#### [TASK ITEM]
Restate word for word the entries below, starting with the line with "Given: Click the total" and continuing through the line with "Task: Click the underlined M in Matikan". Include both of those lines and no others.

■ ■ ■ ■

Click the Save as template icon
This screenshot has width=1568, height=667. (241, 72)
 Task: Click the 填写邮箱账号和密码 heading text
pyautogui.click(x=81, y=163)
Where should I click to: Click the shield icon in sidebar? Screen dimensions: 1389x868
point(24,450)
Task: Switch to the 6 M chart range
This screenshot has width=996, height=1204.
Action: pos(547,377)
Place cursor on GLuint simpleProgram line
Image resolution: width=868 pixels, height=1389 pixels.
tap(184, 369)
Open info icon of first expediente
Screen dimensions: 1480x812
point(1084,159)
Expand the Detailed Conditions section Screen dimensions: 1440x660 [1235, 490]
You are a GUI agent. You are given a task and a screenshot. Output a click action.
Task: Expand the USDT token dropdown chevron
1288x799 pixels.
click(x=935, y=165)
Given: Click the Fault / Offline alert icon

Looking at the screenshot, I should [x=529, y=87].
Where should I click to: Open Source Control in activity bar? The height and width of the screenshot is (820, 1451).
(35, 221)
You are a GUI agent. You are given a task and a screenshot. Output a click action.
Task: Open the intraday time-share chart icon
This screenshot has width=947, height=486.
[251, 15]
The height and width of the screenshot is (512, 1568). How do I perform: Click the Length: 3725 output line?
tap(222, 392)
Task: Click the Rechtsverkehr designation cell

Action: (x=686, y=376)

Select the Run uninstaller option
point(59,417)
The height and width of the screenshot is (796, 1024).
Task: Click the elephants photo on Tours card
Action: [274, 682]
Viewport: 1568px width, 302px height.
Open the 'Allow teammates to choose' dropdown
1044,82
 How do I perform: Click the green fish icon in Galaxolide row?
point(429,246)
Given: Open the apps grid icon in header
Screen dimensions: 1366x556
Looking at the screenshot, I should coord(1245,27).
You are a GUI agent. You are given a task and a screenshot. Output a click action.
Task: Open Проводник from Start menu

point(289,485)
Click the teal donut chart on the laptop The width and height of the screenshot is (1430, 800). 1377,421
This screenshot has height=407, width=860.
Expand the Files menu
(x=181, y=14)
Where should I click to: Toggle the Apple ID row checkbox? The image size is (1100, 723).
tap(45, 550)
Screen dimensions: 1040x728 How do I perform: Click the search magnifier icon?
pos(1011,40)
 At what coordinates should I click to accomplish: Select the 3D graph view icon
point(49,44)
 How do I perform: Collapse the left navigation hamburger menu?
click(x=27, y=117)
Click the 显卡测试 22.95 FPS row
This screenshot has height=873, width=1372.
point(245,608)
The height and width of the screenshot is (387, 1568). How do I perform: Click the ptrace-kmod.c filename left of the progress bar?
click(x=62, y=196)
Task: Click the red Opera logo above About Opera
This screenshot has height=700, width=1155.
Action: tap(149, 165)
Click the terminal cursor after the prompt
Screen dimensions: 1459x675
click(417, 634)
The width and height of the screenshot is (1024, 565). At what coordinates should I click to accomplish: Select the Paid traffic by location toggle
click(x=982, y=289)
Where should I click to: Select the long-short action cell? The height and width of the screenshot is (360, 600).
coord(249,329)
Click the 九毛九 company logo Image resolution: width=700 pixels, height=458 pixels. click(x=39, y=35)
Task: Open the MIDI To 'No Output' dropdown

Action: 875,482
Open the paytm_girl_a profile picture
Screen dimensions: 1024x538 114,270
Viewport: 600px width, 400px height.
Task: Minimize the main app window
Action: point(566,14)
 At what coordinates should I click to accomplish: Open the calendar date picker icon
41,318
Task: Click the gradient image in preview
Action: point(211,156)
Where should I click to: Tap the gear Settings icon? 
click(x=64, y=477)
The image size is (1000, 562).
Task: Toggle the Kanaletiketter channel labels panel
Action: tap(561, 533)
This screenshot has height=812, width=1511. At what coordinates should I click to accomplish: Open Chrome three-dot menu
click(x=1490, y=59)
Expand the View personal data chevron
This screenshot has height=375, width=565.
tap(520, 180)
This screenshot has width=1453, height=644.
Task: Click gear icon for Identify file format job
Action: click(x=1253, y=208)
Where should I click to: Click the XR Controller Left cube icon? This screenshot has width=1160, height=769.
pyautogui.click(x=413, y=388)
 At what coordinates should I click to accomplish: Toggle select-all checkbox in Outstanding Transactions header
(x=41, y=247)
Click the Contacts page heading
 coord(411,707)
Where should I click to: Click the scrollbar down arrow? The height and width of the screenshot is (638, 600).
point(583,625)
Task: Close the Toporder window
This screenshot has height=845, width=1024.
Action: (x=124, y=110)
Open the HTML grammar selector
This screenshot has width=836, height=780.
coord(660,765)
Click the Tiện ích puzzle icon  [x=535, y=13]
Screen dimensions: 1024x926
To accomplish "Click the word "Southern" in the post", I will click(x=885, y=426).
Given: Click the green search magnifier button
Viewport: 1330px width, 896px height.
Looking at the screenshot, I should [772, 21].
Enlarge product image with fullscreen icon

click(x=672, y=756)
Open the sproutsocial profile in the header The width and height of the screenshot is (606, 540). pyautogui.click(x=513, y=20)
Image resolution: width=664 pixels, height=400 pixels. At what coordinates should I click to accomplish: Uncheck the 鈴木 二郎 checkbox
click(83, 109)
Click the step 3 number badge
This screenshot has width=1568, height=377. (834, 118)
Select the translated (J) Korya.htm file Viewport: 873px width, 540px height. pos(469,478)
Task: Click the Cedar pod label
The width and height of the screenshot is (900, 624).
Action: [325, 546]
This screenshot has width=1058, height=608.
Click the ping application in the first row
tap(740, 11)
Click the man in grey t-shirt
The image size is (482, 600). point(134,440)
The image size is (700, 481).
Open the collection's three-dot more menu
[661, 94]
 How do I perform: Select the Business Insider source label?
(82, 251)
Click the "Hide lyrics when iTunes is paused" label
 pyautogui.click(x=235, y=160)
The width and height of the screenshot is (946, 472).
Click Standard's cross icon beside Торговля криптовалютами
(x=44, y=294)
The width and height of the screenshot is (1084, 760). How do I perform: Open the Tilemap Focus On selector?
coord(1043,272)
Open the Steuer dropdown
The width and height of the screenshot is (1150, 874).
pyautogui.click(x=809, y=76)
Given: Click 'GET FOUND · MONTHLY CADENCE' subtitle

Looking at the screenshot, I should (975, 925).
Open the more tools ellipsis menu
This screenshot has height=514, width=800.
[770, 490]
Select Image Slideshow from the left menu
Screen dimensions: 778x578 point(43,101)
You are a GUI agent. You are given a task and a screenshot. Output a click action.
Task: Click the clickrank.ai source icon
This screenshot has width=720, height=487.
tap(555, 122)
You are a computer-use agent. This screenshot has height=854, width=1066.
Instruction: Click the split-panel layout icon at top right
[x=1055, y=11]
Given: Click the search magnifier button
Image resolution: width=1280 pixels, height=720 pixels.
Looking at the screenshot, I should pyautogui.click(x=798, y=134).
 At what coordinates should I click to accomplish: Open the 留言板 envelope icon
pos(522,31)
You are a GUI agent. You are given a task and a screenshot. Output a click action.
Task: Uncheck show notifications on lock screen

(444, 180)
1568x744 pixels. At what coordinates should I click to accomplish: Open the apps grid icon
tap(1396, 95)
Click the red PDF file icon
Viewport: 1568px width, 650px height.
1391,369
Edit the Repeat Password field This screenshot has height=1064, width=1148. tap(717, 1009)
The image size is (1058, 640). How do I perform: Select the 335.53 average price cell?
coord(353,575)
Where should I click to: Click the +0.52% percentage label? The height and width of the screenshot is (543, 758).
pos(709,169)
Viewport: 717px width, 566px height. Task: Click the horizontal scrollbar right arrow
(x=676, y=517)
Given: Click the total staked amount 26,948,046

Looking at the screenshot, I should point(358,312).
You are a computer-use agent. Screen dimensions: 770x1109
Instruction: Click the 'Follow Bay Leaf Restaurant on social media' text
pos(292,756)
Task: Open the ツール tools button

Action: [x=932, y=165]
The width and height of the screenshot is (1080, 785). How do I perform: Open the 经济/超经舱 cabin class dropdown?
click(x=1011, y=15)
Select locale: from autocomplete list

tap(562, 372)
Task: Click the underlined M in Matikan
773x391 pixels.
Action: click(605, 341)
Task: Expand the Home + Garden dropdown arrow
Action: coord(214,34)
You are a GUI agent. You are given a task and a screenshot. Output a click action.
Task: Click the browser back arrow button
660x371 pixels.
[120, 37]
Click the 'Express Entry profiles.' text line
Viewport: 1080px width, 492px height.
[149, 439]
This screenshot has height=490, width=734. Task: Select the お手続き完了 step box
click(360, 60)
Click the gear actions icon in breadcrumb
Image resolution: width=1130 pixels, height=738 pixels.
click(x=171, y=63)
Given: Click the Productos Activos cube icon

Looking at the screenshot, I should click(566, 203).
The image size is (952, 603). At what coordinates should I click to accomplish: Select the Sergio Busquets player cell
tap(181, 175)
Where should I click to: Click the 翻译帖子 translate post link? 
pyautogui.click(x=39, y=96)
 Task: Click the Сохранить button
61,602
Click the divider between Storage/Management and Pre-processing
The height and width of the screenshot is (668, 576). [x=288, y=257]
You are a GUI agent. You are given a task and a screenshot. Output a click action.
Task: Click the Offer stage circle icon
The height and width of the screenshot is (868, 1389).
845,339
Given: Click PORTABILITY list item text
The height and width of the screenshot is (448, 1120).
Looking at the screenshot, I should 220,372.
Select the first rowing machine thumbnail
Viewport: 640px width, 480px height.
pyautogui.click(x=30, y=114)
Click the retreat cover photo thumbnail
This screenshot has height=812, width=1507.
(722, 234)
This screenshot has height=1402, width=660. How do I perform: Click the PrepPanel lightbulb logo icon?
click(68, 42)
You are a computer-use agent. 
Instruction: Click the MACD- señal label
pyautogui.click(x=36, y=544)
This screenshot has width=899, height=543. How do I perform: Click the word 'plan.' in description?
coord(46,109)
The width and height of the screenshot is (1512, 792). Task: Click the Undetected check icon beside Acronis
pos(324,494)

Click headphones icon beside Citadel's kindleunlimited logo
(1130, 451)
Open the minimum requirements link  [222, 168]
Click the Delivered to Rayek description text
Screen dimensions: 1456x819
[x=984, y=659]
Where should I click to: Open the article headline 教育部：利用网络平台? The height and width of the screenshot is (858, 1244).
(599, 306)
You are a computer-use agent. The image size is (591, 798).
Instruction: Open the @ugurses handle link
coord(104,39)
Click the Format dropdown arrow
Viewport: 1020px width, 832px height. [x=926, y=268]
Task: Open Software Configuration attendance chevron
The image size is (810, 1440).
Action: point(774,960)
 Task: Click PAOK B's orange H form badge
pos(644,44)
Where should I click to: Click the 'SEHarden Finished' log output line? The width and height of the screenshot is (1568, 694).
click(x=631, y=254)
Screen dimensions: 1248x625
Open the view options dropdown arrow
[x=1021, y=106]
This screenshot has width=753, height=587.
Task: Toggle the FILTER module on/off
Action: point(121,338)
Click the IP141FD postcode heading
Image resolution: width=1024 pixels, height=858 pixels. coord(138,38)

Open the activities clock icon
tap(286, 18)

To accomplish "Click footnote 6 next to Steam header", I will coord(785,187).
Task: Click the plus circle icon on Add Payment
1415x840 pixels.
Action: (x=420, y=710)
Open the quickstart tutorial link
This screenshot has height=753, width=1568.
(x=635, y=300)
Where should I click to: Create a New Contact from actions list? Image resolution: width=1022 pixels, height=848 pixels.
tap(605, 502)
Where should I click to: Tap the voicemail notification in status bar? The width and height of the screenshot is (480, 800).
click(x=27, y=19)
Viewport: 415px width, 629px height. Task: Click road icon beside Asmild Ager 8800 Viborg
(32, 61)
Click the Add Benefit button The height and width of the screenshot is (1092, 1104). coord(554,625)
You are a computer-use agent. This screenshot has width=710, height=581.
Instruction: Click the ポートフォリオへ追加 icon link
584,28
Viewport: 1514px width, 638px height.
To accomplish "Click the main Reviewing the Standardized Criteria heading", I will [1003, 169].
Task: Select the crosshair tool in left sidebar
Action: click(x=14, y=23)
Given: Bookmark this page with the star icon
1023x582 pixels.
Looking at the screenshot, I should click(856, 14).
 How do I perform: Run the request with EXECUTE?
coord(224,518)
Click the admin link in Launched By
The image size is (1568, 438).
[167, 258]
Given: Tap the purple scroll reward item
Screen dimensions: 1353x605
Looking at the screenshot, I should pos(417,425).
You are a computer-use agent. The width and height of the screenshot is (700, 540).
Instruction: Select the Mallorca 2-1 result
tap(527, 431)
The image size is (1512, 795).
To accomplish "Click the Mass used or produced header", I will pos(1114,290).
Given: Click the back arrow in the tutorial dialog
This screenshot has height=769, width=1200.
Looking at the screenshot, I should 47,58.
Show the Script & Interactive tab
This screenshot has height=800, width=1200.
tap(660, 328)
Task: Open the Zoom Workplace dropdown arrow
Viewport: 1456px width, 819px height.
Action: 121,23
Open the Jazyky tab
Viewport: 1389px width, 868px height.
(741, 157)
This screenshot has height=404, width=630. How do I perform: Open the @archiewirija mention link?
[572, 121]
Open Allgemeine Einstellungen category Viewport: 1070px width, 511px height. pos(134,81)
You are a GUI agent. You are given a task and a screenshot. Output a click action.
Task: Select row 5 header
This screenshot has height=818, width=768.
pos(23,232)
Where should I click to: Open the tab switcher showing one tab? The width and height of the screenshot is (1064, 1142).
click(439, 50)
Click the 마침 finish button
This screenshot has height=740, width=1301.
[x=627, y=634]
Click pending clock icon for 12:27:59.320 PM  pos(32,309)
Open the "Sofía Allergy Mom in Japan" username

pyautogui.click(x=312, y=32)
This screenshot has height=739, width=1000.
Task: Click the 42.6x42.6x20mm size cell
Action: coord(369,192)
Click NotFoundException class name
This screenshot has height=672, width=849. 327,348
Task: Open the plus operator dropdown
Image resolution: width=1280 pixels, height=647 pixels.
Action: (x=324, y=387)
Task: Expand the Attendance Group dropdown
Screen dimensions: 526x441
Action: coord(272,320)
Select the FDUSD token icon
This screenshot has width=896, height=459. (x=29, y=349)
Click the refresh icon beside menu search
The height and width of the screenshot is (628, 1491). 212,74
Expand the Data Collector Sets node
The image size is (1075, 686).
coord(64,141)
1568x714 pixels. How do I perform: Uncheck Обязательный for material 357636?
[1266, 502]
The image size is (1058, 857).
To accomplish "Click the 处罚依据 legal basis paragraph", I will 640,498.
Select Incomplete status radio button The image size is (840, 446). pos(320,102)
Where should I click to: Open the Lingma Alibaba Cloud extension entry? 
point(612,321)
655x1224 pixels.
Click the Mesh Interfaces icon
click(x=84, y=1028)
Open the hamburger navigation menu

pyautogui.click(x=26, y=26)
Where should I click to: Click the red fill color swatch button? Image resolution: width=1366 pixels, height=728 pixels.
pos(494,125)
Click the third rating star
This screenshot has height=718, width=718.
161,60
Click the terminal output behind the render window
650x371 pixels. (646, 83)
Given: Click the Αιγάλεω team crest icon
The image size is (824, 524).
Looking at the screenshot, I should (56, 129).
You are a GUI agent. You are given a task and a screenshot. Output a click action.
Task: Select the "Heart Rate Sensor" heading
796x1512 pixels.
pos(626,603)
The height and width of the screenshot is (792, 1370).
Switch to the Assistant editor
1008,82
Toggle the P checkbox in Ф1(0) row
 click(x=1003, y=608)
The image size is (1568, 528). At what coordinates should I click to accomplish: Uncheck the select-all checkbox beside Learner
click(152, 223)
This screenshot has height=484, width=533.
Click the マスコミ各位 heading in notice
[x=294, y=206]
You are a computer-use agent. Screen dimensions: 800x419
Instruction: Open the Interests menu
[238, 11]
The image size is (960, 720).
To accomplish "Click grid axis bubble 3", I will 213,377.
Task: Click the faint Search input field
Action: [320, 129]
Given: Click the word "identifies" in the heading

■ ■ ■ ■

#### [EXERCISE ANSWER]
Given: Click the total staked amount 26,948,046

Looking at the screenshot, I should point(358,312).
You are a computer-use agent. Screen dimensions: 770x1109
Instruction: Click the 'Follow Bay Leaf Restaurant on social media' text
pos(292,756)
Task: Open the ツール tools button

Action: [x=932, y=165]
The width and height of the screenshot is (1080, 785). How do I perform: Open the 经济/超经舱 cabin class dropdown?
click(x=1011, y=15)
Select locale: from autocomplete list

tap(562, 372)
Task: Click the underlined M in Matikan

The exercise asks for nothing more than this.